En mars dernier, monsieur Pouyanné, vous avez présenté, dans le cadre de votre nouveau projet d'entreprise baptisé « One Total », vos ambitions pour le groupe à l'horizon 2035. Considérant que « le XXIe siècle sera électrique », vous avez en particulier annoncé votre volonté de développer fortement vos activités dans l'électricité et dans les énergies renouvelables, qui devraient représenter à terme 20 % du portefeuille du groupe.

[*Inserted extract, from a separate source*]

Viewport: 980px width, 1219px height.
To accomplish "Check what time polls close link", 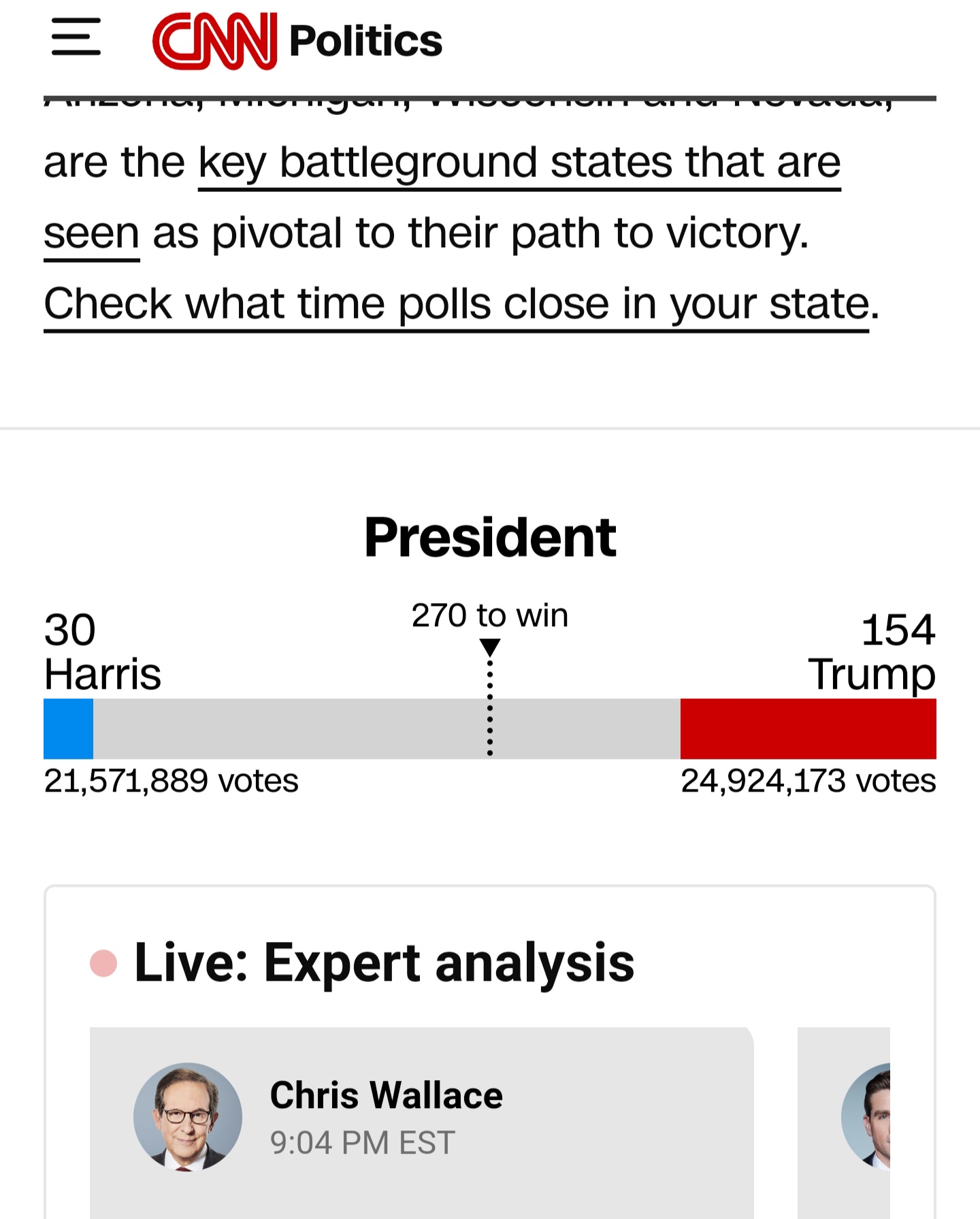I will [x=457, y=304].
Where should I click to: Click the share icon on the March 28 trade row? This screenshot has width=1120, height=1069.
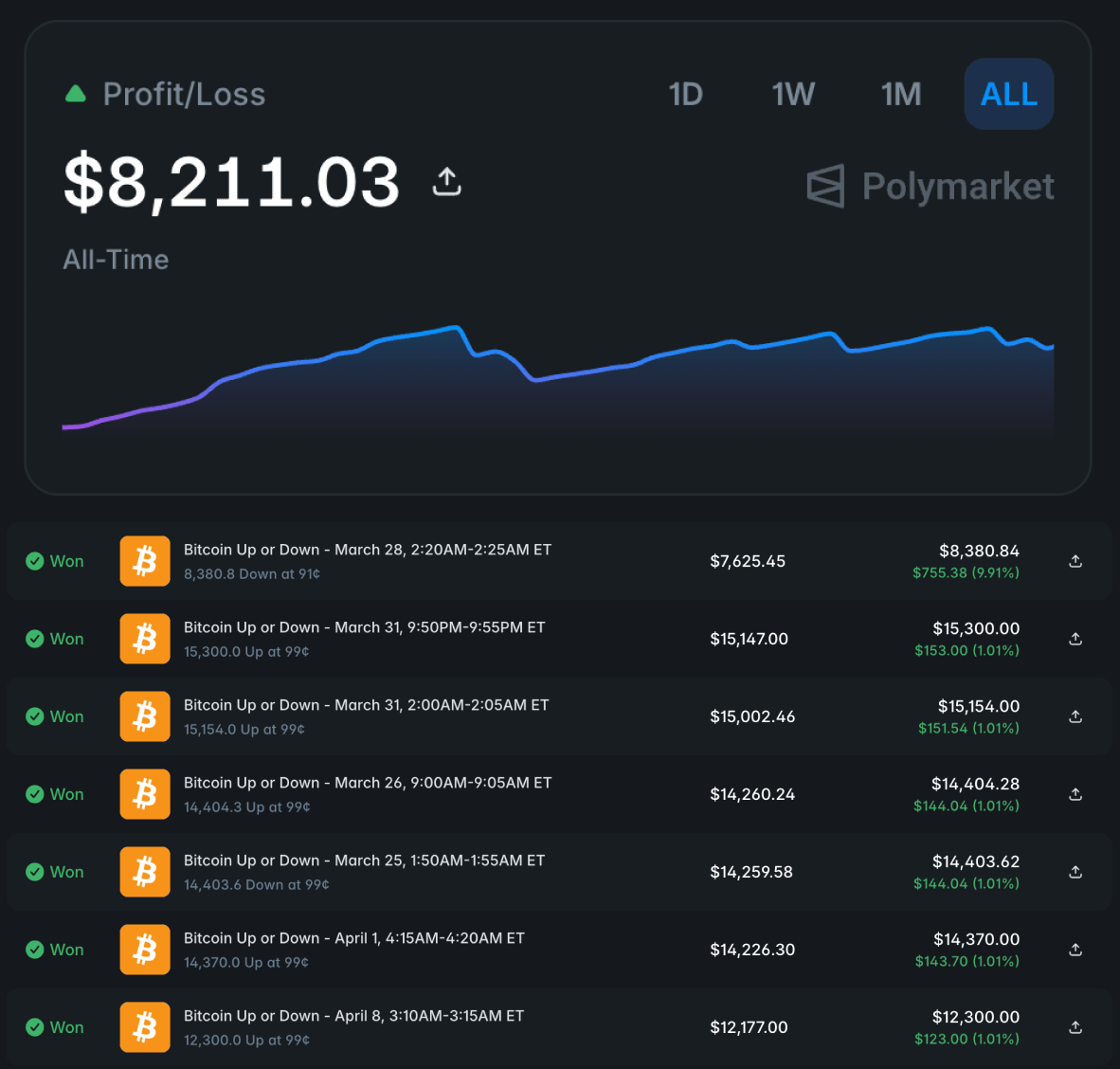[1075, 561]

Déjà initiée avec le rachat, en 2011, de la société américaine de production de panneaux solaires SunPower, cette orientation a trouvé une nouvelle traduction la semaine dernière avec l'acquisition du fabricant français de batteries Saft, qui doit vous permettre de répondre au défi majeur du stockage de l'électricité.
D'un point de vue opérationnel, la diversification de vos activités sera matérialisée par la création d'une nouvelle branche regroupant l'aval gaz - vous produisez depuis 2014 un peu plus de gaz naturel que de pétrole - ainsi que les énergies renouvelables et les métiers de l'efficacité énergétique, dans lesquels vous entendez également vous développer. Vous nous en direz certainement plus sur votre ambition de devenir un leader de l'énergie responsable.
Dans votre coeur de métier historique, les hydrocarbures, comment voyez-vous évoluer le marché mondial dans les prochaines années, tant en termes de prix que de structure de marché ? Le prix du baril semble repartir à la hausse.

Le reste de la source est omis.